The objective of investing for any individual or organisation is to generate profits. The general rule is that the higher the potential for profits, the higher the risk. Two such investment instruments that perfectly highlight this fact are mutual funds and hedge funds. 

Both these instruments invest in the stock market, and while mutual funds and hedge funds are similar on some counts, they differ in many aspects as well.

Mutual Funds

Before seeking answers to the questions, “How are mutual funds and hedge funds different?”, you must know what these investments really are. Mutual funds pool investments from small and medium retail investors to invest in publicly-listed securities, like stocks and bonds.


Here, the performance of these funds is market-linked, and so they do come with risks. However, when compared to hedge funds, mutual funds take on much lesser risks.

What are Hedge Funds?

Hedge funds are also a pool of investments. However, these investments are large and typically made by large institutional investors. They employ diverse and aggressive strategies to earn higher returns. Also, these funds have fewer restrictions, as compared to mutual funds.
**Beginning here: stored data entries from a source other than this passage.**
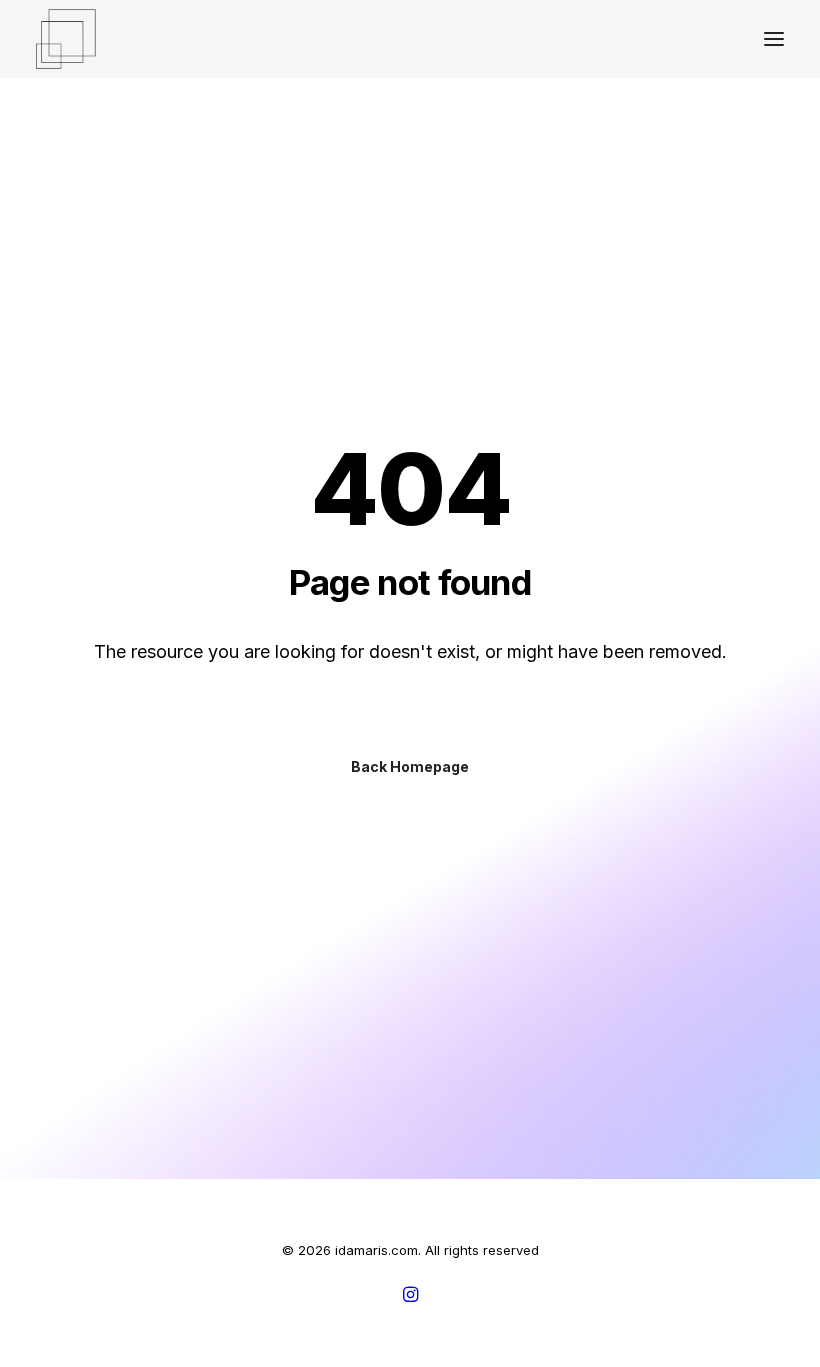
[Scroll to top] (782, 1327)
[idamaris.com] (66, 39)
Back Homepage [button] (410, 766)
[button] (774, 39)
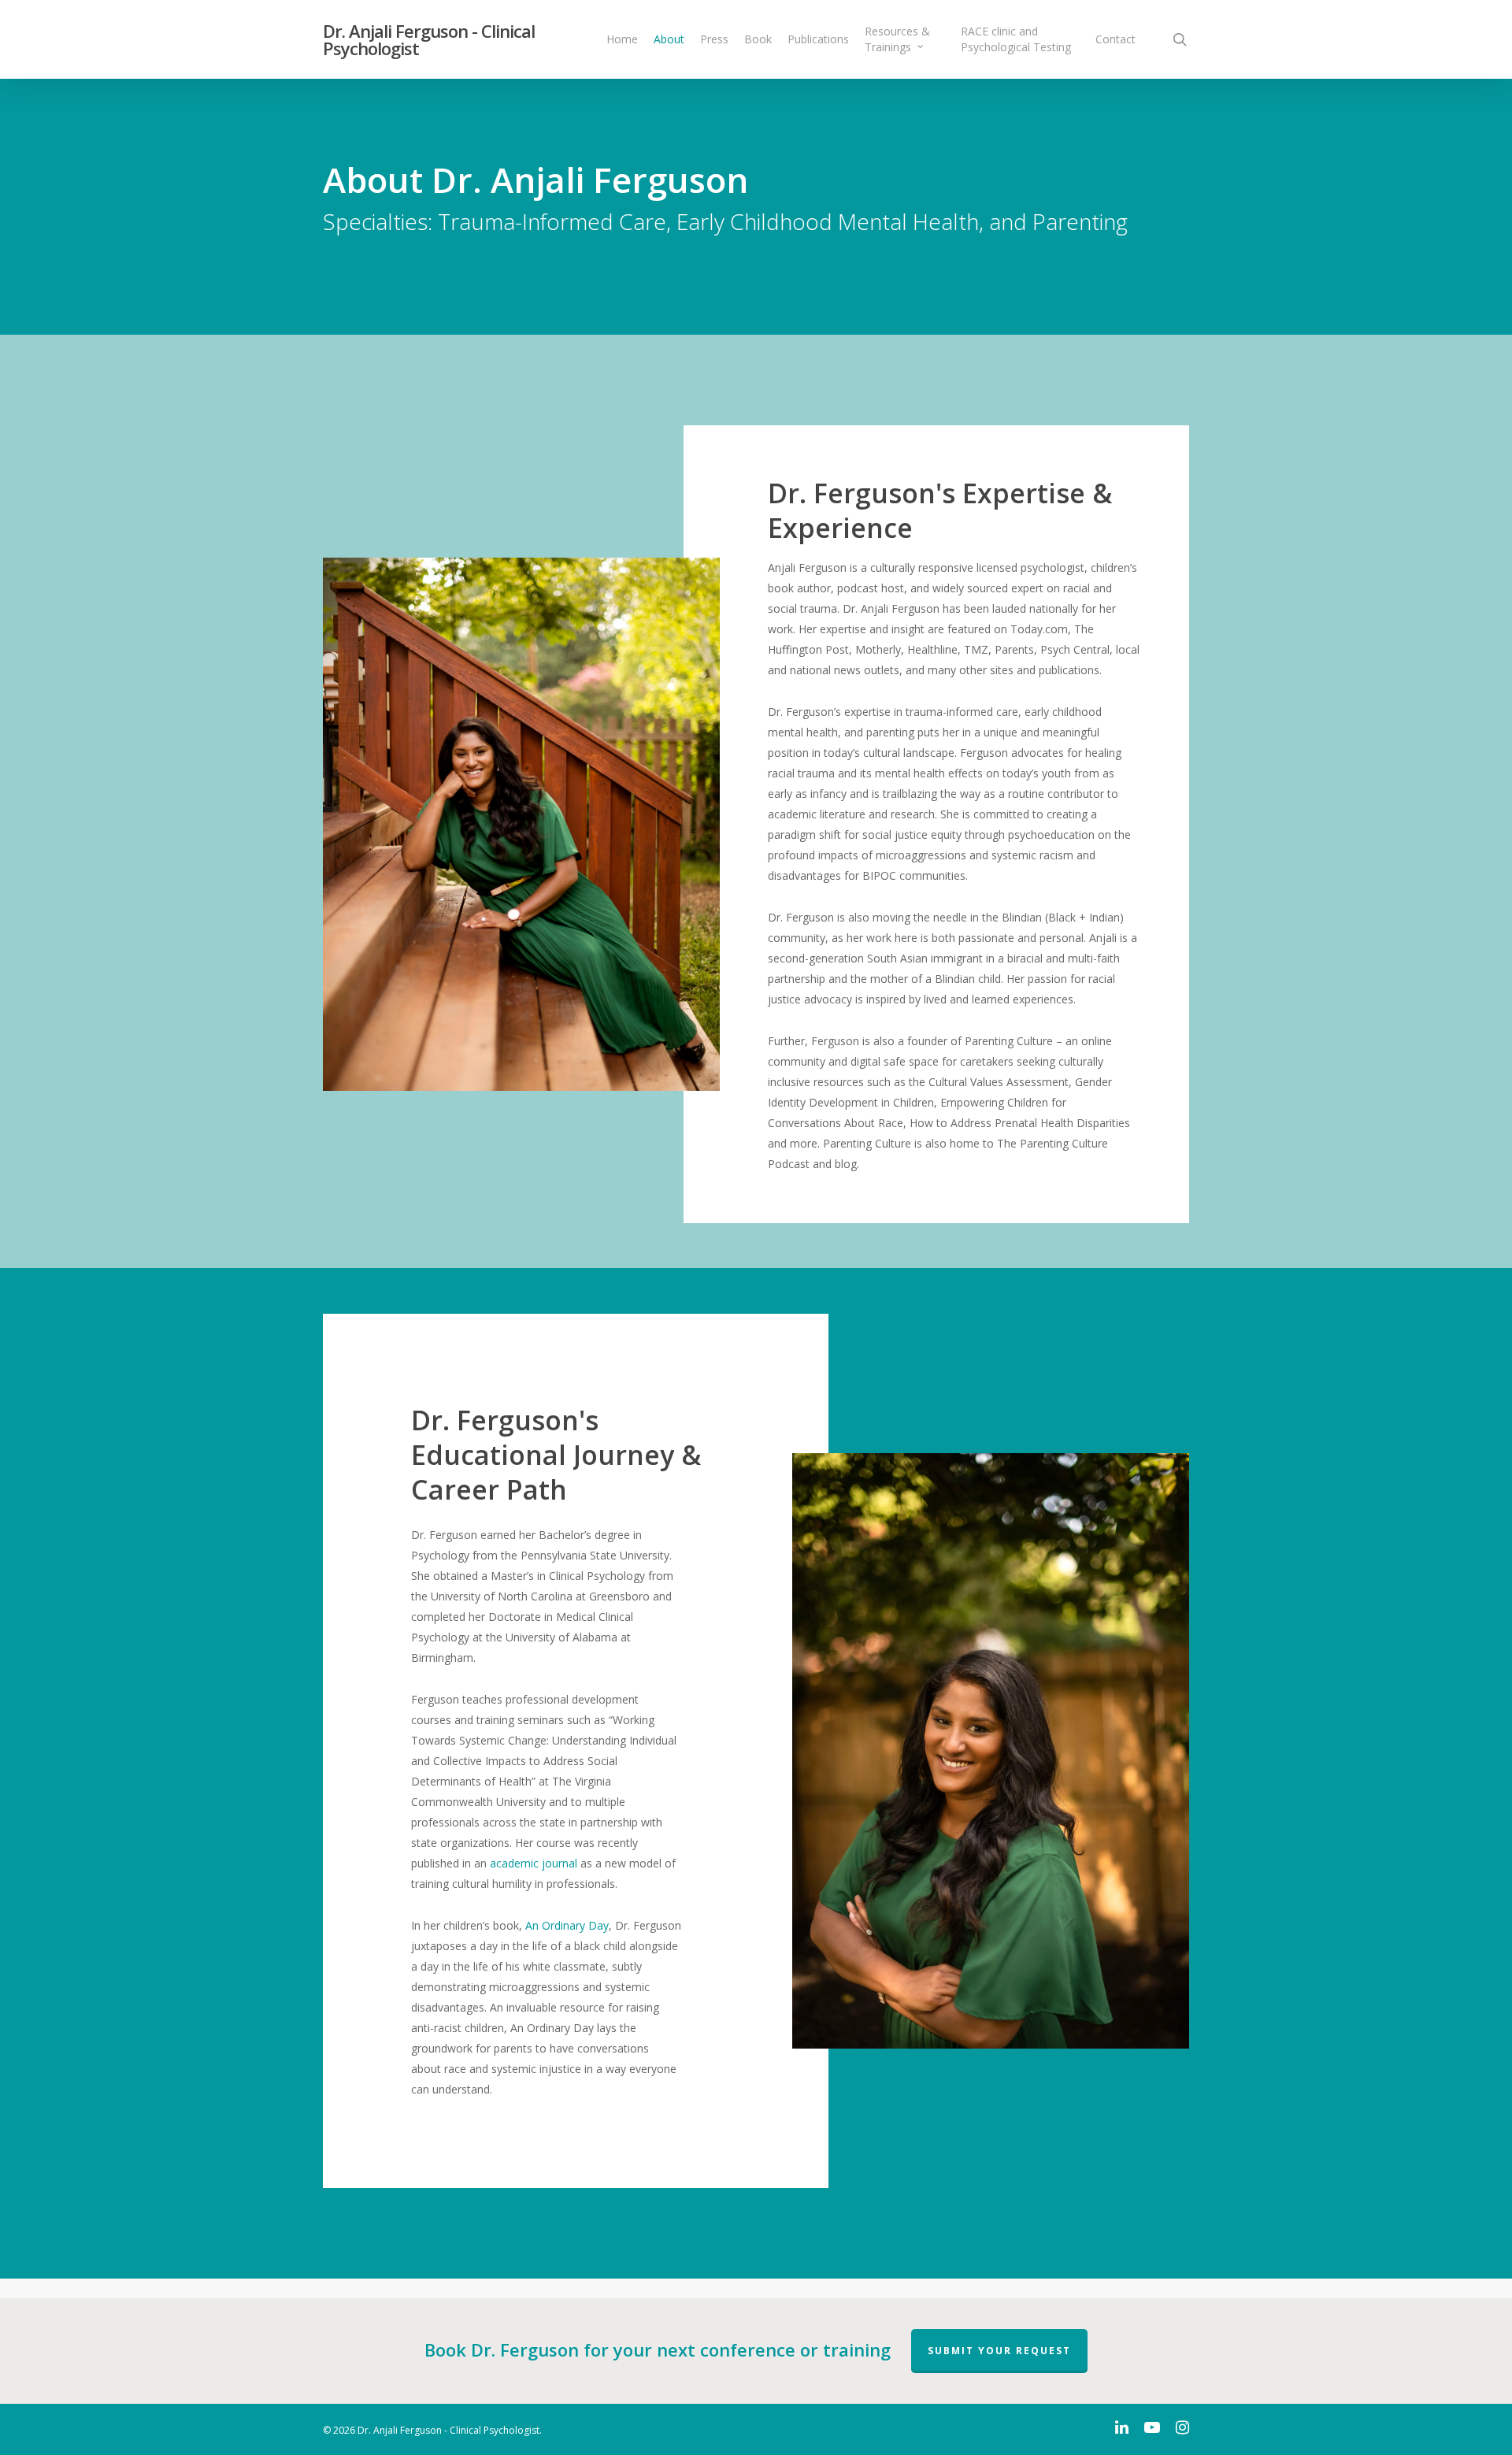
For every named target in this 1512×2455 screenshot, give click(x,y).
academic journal (535, 1863)
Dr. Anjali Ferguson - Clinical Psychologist (429, 39)
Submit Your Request (999, 2350)
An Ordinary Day (567, 1925)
Mutual Funds vs Hedge Funds: Key Differences

The following table presents the key differences between hedge funds and mutual funds: 


Mutual Funds

Hedge Funds


These funds pool small investments to invest in a bunch of securities, including debts and equities.

These funds pool large investments from a few well-established investors.

Investment Horizon

While most mutual funds are liquid in nature, Equity-linked Savings Scheme (ELSS) has a lock-in period of three years.

Based on your investment goal, the investment horizon may range from a few seconds (such as funds from HFT firms) to years (Global Macro).

Strategy for Investment

Mutual funds do not take highly leveraged positioning, reducing their potential returns but making them less risky.

Hedge fund managers use high-risk tactics like short selling and speculative positioning to make returns, irrespective of the market conditions. 

Fit for

Small and medium retail investors can start investing with as less as ₹100 through Systematic Investment Plan (SIP).

High Net-worth Individuals (HNIs) or large institutional investors as these funds require large investments, as the minimum investment amount is ₹1 Crore

Investment Type

With mutual funds, you can trade in publicly-listed securities, i.e., equities and debts.

Hedge funds are free from any restrictions and can trade in derivatives, real estate, mines, cryptocurrencies, etc. 

Fees and Charges

Mutual funds charge a management fee that ranges between 1%-2%.

While hedge funds attract a management fee that usually is pegged at 2%, they also levy a performance fee ranging between 10%-30%. 

Applicable Regulations 

Mutual funds are highly regulated in how capital may be invested.

Hedge funds do not have any restrictions relating to investment strategy. 

Mutual funds are a lot more accessible to the average investor. They are also a lot more transparent, as an investment tool. There is adequate disclosure and stricter regulations for mutual funds. Moreover, unlike hedge funds, they are closely monitored too.


On the other hand, hedge funds have limited disclosure. Moreover, since these funds charge a prohibition fee on top of a fixed fee, their cost may also be restrictive. 


In contrast, you may choose hedge funds to pursue more flexible and riskier strategies to gain higher returns than mutual funds. However, the entry cost is also much higher, and losses can be massive.  


Hence, when choosing between mutual funds and hedge funds, consider your investing capital, horizon, returns, and risk tolerance. For easy access to such investment instruments, and other financial products, visit Bajaj Markets.


Get started within minutes, and start investing in the instrument of your choice completely online.

FAQ on the Difference Between Mutual Funds and Hedge Funds

How are mutual funds structured differently from hedge funds?

If you compare the structures of mutual funds vs hedge funds, you will find certain similarities as well as differences. Both of these funds are portfolios that pool investments from multiple investors. 


While investors in hedge funds are typically large institutional investors, most of the investors in mutual funds are small and medium retail investors. Moreover, the minimum amount required to be invested in mutual funds is quite lower compared to hedge funds.

How does the asset mix in mutual funds and hedge funds differ?

The difference between hedge funds and mutual funds in terms of asset mix also exists. Mutual funds in India are highly regulated, and the asset classes they can invest in are limited. They can only use derivatives to hedge underlying exposures.


On the other hand, hedge funds allow investments in derivatives, structured products, global assets, real estate, art, as well as wines.

How is the performance of mutual funds and hedge funds evaluated?

There is also a difference between hedge funds and mutual funds’ performance evaluation methods. The performance of a mutual fund is typically linked to the movements in the underlying index. 


However, hedge funds are focused mainly on absolute returns and are not linked with the performance of indices. These funds offer flexibility in investment as they allow fund managers to trade both on the long and short sides.